Pesados pasos de hombre retumbaron en el corredor; la puerta dejó paso a dos presos de expresión adusta y huraña, vestidos con chaquetas y pantalones grises arremangados hasta por encima de la pantorrilla. Levantaron el pestilente cubo y se lo llevaron. Una a una, las mujeres salieron al pasillo para ir a lavarse al grifo. Esperando su turno, la pelirroja tuvo un altercado con otra mujer salida de una sala vecina, y también con ella cambió injurias, gritos y vociferaciones.

Por lo visto, estáis empeñadas en ir al calabozo -gritó el vigilante, quien se acercó a la pelirroja y le aplicó en su espalda grasa y desnuda un golpe tan violento, que resonó en todo el corredor.

-Que no te oiga más -añadió, alejándose.

- Verdaderamente, el viejo tiene un puño sólido —dijo la pelirroja sin enfadarse por aquella dura caricia.

-¡Darse prisa!- continuó el vigilante-. Es hora de ir a misa.

Maslova no había acabado de peinarse cuando el director llegó con su séquito.

En fila para la lista -gritó el vigilante.

Salieron mujeres igualmente de otras salas; todas las presas se alinearon a lo largo del corredor en dos filas, las de la segunda colocando las manos sobre los hombros de las mujeres situadas delante de ellas, y así se las contó.

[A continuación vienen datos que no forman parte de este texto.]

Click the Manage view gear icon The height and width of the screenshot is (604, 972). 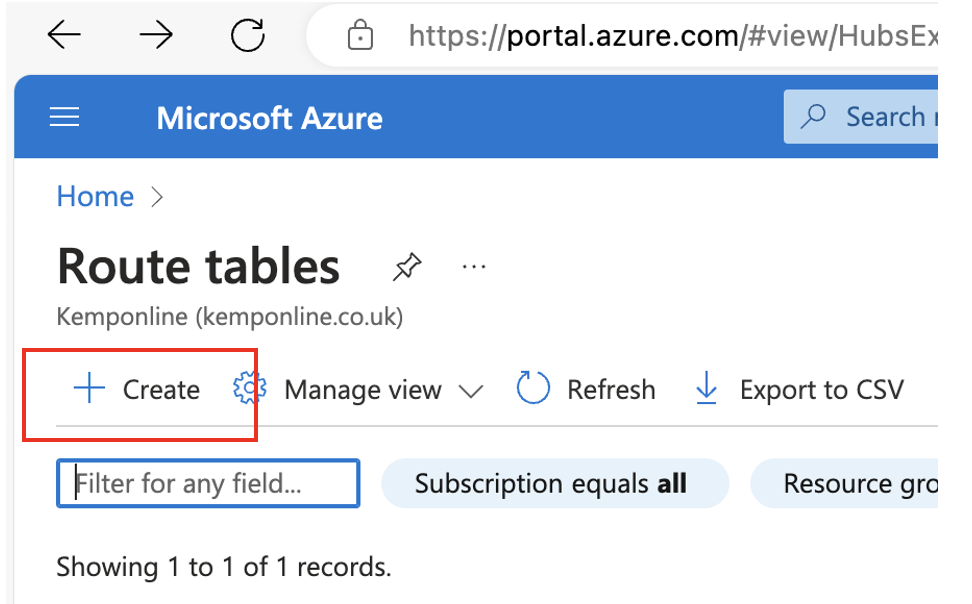(x=247, y=389)

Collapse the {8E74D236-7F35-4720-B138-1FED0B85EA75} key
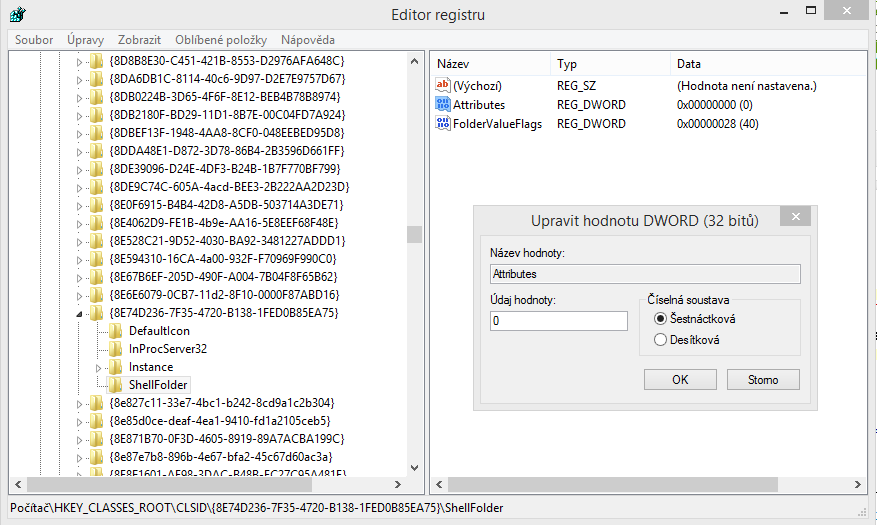tap(81, 313)
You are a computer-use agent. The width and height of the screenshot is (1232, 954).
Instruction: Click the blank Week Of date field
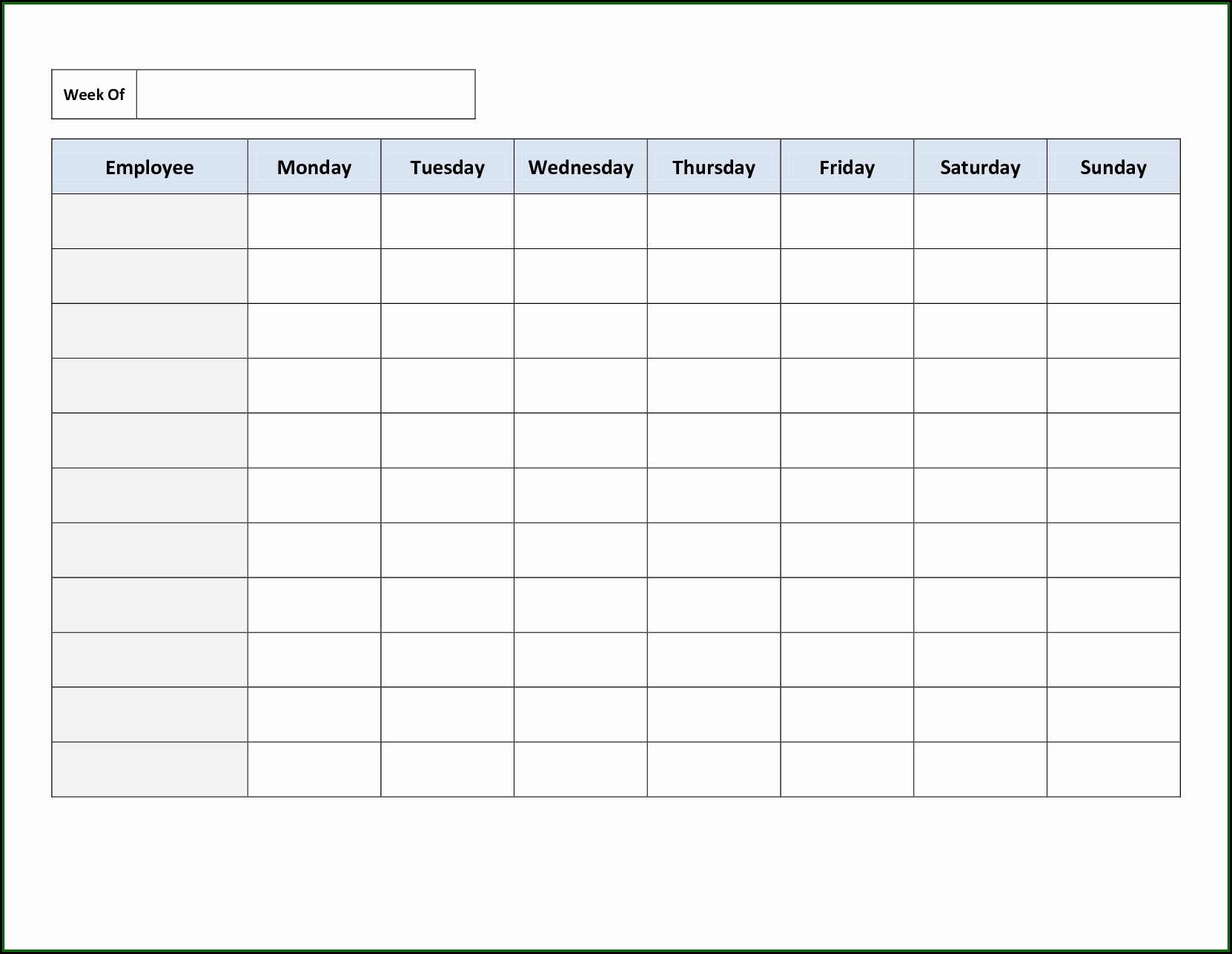coord(305,94)
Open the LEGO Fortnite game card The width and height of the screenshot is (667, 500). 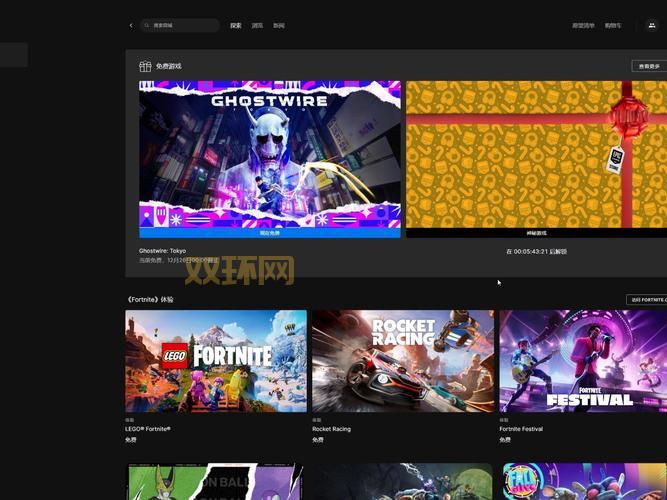click(216, 360)
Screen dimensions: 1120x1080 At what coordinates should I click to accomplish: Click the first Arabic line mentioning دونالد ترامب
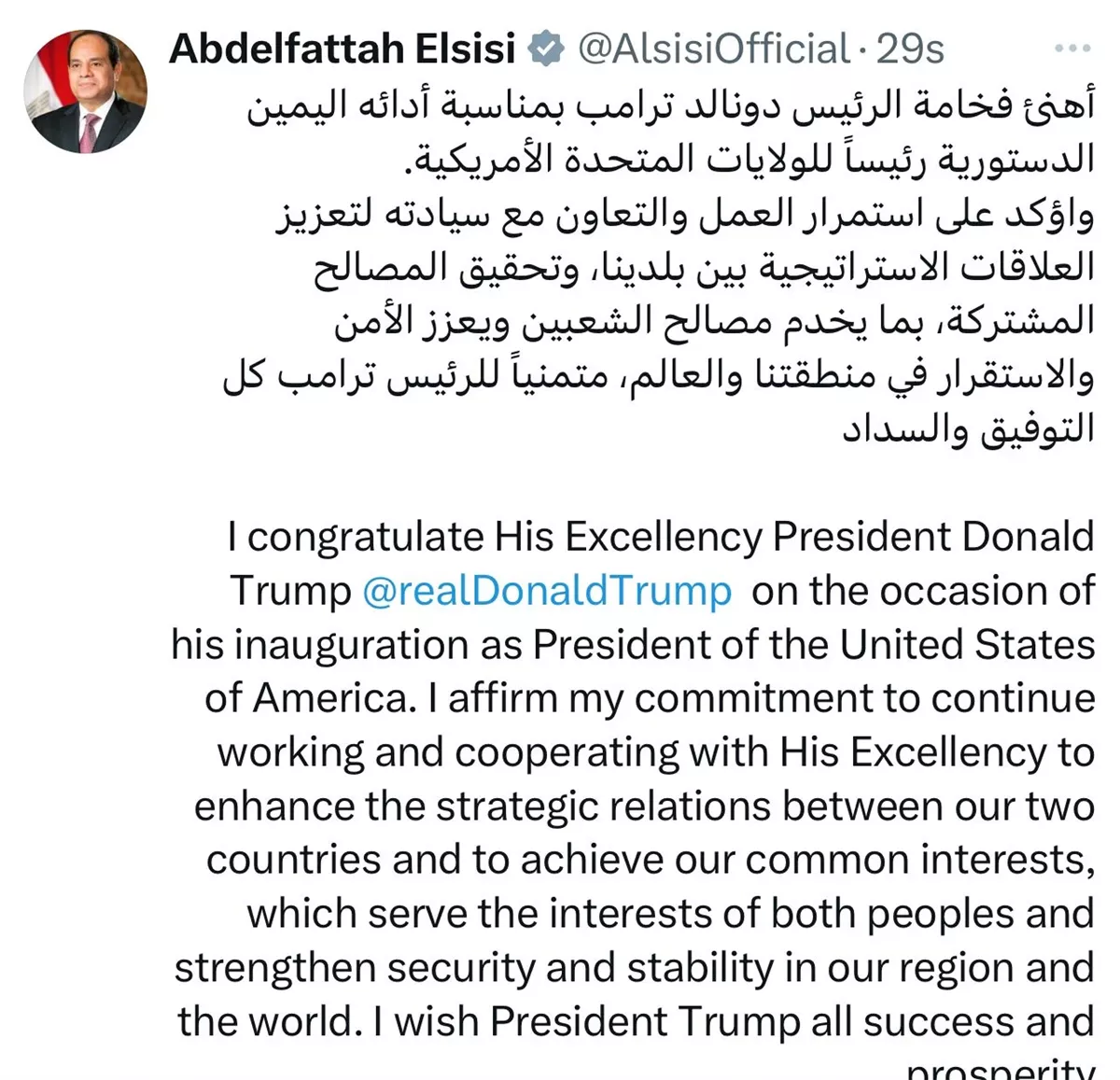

Después de la lista apareció la vigilanta, quien conducía a las detenidas a la misa. Maslova y Fedosia se encontraban en el centro de la columna, compuesta por más de cien mujeres salidas de todas las celdas. Estaban uniformemente vestidas con camisolas y sayas blancas y la cabeza cubierta con pañuelos igualmente blancos. Solamente algunas tenían vestidos de color: eran mujeres a las que se admitía a compartir la suerte de sus maridos. La larga columna cogía toda la escalera. Se oían los pasos amortiguados de los pies con calzados de fieltro, y un murmullo de voces, mezclado a veces con risas.. En un recodo, Maslova entrevió la figura malvada de su enemiga Botchkova, quien caminaba a la cabeza de la columna, y se la mostro a Fedosia.

Al final de los escalones se estableció el silencio entre las mujeres que con señales de la cruz y profundos saludos, entraron dos a dos en la capilla todavía vacía y resplandeciente de dorados. En apretado tropel, fueron a colocarse a la derecha. Inmediatamente después, los hombres, con capote de tela gris, vinieron a colocarse a la izquierda y en él centro de la capilla. Eran detenidos condenados a la deportación a, Siberia por decisión de sus comunidades rurales y presos allí provisionalmente. En lo alto de la nave se encontraban ya, a un lado, los forzados, con la mitad de la cabeza afeitada y cuya presencia revelaba un ruido de cadenas; al otro lado, los presos preventivos, no rapados y sin cadenas.